About this task: Give back every entry below, exactly as written.

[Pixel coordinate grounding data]
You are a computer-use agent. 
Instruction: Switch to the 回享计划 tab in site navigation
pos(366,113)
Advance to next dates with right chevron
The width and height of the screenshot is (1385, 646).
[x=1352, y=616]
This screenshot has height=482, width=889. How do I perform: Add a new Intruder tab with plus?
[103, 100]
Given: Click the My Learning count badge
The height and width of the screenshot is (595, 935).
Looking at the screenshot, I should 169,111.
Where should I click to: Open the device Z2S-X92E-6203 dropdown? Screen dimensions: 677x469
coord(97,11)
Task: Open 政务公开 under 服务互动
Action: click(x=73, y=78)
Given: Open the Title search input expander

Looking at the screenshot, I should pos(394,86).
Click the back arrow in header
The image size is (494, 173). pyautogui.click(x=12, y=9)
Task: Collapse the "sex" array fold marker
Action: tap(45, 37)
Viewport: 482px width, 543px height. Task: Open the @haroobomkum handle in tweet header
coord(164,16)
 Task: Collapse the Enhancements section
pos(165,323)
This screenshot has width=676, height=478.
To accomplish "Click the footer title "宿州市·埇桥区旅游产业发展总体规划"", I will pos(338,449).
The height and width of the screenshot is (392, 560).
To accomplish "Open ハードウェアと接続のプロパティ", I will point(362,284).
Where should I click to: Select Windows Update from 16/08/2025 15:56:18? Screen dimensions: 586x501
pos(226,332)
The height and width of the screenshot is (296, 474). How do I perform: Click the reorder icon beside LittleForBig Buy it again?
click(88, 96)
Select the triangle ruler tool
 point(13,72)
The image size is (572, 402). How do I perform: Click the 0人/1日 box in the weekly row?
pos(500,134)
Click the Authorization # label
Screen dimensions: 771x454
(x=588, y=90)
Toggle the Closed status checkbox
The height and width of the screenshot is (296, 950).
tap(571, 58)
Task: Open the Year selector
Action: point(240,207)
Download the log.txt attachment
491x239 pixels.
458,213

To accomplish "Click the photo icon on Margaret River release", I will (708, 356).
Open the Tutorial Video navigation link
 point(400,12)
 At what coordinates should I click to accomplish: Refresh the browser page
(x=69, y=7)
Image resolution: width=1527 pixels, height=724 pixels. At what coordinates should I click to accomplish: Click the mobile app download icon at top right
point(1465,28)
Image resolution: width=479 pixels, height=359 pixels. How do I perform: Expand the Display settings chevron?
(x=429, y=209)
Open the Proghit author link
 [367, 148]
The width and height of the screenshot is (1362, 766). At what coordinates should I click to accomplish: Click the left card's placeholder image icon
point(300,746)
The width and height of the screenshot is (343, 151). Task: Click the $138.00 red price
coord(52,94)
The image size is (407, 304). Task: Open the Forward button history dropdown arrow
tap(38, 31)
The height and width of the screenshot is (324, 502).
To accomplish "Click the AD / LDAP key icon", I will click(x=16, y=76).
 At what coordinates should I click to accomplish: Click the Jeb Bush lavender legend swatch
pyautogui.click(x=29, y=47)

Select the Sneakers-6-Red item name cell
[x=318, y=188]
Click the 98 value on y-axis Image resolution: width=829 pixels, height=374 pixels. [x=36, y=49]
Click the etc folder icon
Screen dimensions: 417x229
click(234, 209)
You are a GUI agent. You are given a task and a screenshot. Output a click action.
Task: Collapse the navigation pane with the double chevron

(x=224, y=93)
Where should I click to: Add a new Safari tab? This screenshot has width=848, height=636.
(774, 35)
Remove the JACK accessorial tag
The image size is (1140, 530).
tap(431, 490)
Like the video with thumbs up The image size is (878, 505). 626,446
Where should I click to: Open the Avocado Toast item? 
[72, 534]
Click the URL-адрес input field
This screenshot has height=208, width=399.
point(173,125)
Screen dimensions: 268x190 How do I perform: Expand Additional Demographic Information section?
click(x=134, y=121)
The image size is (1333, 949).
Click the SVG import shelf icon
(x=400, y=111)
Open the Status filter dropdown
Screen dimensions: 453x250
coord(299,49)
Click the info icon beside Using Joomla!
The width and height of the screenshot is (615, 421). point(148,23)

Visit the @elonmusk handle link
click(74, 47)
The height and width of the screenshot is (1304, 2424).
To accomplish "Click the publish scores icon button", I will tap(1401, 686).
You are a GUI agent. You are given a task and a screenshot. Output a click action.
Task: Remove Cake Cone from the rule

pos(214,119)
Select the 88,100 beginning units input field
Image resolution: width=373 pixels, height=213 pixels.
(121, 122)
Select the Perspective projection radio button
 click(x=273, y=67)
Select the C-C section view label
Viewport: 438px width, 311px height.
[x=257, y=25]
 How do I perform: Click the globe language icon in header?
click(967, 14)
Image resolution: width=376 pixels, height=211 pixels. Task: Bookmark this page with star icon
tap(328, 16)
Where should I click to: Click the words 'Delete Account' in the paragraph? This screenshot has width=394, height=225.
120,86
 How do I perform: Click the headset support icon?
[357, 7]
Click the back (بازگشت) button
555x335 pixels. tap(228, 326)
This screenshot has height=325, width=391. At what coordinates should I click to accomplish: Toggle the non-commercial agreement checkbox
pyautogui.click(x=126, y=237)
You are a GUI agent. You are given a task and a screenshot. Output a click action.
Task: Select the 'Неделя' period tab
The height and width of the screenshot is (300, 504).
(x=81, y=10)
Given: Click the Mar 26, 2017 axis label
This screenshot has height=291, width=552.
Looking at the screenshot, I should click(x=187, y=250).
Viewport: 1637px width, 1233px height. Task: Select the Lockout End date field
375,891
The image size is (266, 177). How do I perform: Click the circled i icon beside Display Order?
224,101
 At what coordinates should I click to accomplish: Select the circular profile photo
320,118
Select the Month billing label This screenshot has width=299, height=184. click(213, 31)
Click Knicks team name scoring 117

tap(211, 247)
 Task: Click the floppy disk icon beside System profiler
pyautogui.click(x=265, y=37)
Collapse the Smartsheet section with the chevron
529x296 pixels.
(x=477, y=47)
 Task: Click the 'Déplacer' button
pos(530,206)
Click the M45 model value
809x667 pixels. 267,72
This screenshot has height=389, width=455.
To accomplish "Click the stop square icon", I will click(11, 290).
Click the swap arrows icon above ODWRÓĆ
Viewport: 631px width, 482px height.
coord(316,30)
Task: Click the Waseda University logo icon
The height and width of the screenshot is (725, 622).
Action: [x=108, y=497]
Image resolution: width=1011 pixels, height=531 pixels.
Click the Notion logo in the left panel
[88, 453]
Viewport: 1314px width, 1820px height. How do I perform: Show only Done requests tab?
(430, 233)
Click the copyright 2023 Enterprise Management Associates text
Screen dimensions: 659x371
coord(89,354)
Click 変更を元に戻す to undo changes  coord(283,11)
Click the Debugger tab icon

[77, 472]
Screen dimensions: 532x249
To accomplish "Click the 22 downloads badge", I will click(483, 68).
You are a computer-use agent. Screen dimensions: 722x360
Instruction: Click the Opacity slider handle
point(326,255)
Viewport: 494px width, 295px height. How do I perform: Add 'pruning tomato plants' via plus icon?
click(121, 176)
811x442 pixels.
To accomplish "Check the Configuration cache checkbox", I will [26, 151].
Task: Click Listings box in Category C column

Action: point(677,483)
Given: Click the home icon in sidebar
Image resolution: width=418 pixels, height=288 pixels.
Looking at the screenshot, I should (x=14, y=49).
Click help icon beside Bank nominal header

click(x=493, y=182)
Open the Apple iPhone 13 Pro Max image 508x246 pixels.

Result:
You are a computer-use agent. 
Instruction: Switch to the 回享计划 tab in site navigation
pos(366,113)
Advance to next dates with right chevron
The width and height of the screenshot is (1385, 646).
[x=1352, y=616]
This screenshot has height=482, width=889. How do I perform: Add a new Intruder tab with plus?
[103, 100]
Given: Click the My Learning count badge
The height and width of the screenshot is (595, 935).
Looking at the screenshot, I should 169,111.
Where should I click to: Open the device Z2S-X92E-6203 dropdown? Screen dimensions: 677x469
coord(97,11)
Task: Open 政务公开 under 服务互动
Action: click(x=73, y=78)
Given: Open the Title search input expander

Looking at the screenshot, I should pos(394,86).
Click the back arrow in header
The image size is (494, 173). pyautogui.click(x=12, y=9)
Task: Collapse the "sex" array fold marker
Action: tap(45, 37)
Viewport: 482px width, 543px height. Task: Open the @haroobomkum handle in tweet header
coord(164,16)
 Task: Collapse the Enhancements section
pos(165,323)
This screenshot has width=676, height=478.
To accomplish "Click the footer title "宿州市·埇桥区旅游产业发展总体规划"", I will pos(338,449).
The height and width of the screenshot is (392, 560).
To accomplish "Open ハードウェアと接続のプロパティ", I will point(362,284).
Where should I click to: Select Windows Update from 16/08/2025 15:56:18? Screen dimensions: 586x501
pos(226,332)
The height and width of the screenshot is (296, 474). How do I perform: Click the reorder icon beside LittleForBig Buy it again?
click(88, 96)
Select the triangle ruler tool
 point(13,72)
The image size is (572, 402). How do I perform: Click the 0人/1日 box in the weekly row?
pos(500,134)
Click the Authorization # label
Screen dimensions: 771x454
(x=588, y=90)
Toggle the Closed status checkbox
The height and width of the screenshot is (296, 950).
tap(571, 58)
Task: Open the Year selector
Action: point(240,207)
Download the log.txt attachment
491x239 pixels.
458,213

To accomplish "Click the photo icon on Margaret River release", I will (708, 356).
Open the Tutorial Video navigation link
 point(400,12)
 At what coordinates should I click to accomplish: Refresh the browser page
(x=69, y=7)
Image resolution: width=1527 pixels, height=724 pixels. At what coordinates should I click to accomplish: Click the mobile app download icon at top right
point(1465,28)
Image resolution: width=479 pixels, height=359 pixels. How do I perform: Expand the Display settings chevron?
(x=429, y=209)
Open the Proghit author link
 [367, 148]
The width and height of the screenshot is (1362, 766). At what coordinates should I click to accomplish: Click the left card's placeholder image icon
point(300,746)
The width and height of the screenshot is (343, 151). Task: Click the $138.00 red price
coord(52,94)
The image size is (407, 304). Task: Open the Forward button history dropdown arrow
tap(38, 31)
The height and width of the screenshot is (324, 502).
To accomplish "Click the AD / LDAP key icon", I will click(x=16, y=76).
 At what coordinates should I click to accomplish: Click the Jeb Bush lavender legend swatch
pyautogui.click(x=29, y=47)

Select the Sneakers-6-Red item name cell
[x=318, y=188]
Click the 98 value on y-axis Image resolution: width=829 pixels, height=374 pixels. [x=36, y=49]
Click the etc folder icon
Screen dimensions: 417x229
click(234, 209)
You are a GUI agent. You are given a task and a screenshot. Output a click action.
Task: Collapse the navigation pane with the double chevron

(x=224, y=93)
Where should I click to: Add a new Safari tab? This screenshot has width=848, height=636.
(774, 35)
Remove the JACK accessorial tag
The image size is (1140, 530).
tap(431, 490)
Like the video with thumbs up The image size is (878, 505). 626,446
Where should I click to: Open the Avocado Toast item? 
[72, 534]
Click the URL-адрес input field
This screenshot has height=208, width=399.
point(173,125)
Screen dimensions: 268x190 How do I perform: Expand Additional Demographic Information section?
click(x=134, y=121)
The image size is (1333, 949).
Click the SVG import shelf icon
(x=400, y=111)
Open the Status filter dropdown
Screen dimensions: 453x250
coord(299,49)
Click the info icon beside Using Joomla!
The width and height of the screenshot is (615, 421). point(148,23)

Visit the @elonmusk handle link
click(74, 47)
The height and width of the screenshot is (1304, 2424).
To accomplish "Click the publish scores icon button", I will tap(1401, 686).
You are a GUI agent. You are given a task and a screenshot. Output a click action.
Task: Remove Cake Cone from the rule

pos(214,119)
Select the 88,100 beginning units input field
Image resolution: width=373 pixels, height=213 pixels.
(121, 122)
Select the Perspective projection radio button
 click(x=273, y=67)
Select the C-C section view label
Viewport: 438px width, 311px height.
[x=257, y=25]
 How do I perform: Click the globe language icon in header?
click(967, 14)
Image resolution: width=376 pixels, height=211 pixels. Task: Bookmark this page with star icon
tap(328, 16)
Where should I click to: Click the words 'Delete Account' in the paragraph? This screenshot has width=394, height=225.
120,86
 How do I perform: Click the headset support icon?
[357, 7]
Click the back (بازگشت) button
555x335 pixels. tap(228, 326)
This screenshot has height=325, width=391. At what coordinates should I click to accomplish: Toggle the non-commercial agreement checkbox
pyautogui.click(x=126, y=237)
You are a GUI agent. You are given a task and a screenshot. Output a click action.
Task: Select the 'Неделя' period tab
The height and width of the screenshot is (300, 504).
(x=81, y=10)
Given: Click the Mar 26, 2017 axis label
This screenshot has height=291, width=552.
Looking at the screenshot, I should click(x=187, y=250).
Viewport: 1637px width, 1233px height. Task: Select the Lockout End date field
375,891
The image size is (266, 177). How do I perform: Click the circled i icon beside Display Order?
224,101
 At what coordinates should I click to accomplish: Select the circular profile photo
320,118
Select the Month billing label This screenshot has width=299, height=184. click(213, 31)
Click Knicks team name scoring 117

tap(211, 247)
 Task: Click the floppy disk icon beside System profiler
pyautogui.click(x=265, y=37)
Collapse the Smartsheet section with the chevron
529x296 pixels.
(x=477, y=47)
 Task: Click the 'Déplacer' button
pos(530,206)
Click the M45 model value
809x667 pixels. 267,72
This screenshot has height=389, width=455.
To accomplish "Click the stop square icon", I will click(11, 290).
Click the swap arrows icon above ODWRÓĆ
Viewport: 631px width, 482px height.
coord(316,30)
Task: Click the Waseda University logo icon
The height and width of the screenshot is (725, 622).
Action: [x=108, y=497]
Image resolution: width=1011 pixels, height=531 pixels.
Click the Notion logo in the left panel
[88, 453]
Viewport: 1314px width, 1820px height. How do I perform: Show only Done requests tab?
(430, 233)
Click the copyright 2023 Enterprise Management Associates text
Screen dimensions: 659x371
coord(89,354)
Click 変更を元に戻す to undo changes  coord(283,11)
Click the Debugger tab icon

[77, 472]
Screen dimensions: 532x249
To accomplish "Click the 22 downloads badge", I will click(483, 68).
You are a computer-use agent. Screen dimensions: 722x360
Instruction: Click the Opacity slider handle
point(326,255)
Viewport: 494px width, 295px height. How do I perform: Add 'pruning tomato plants' via plus icon?
click(121, 176)
811x442 pixels.
To accomplish "Check the Configuration cache checkbox", I will [26, 151].
Task: Click Listings box in Category C column

Action: point(677,483)
Given: Click the home icon in sidebar
Image resolution: width=418 pixels, height=288 pixels.
Looking at the screenshot, I should (x=14, y=49).
Click help icon beside Bank nominal header

click(x=493, y=182)
Open the Apple iPhone 13 Pro Max image 508x246 pixels.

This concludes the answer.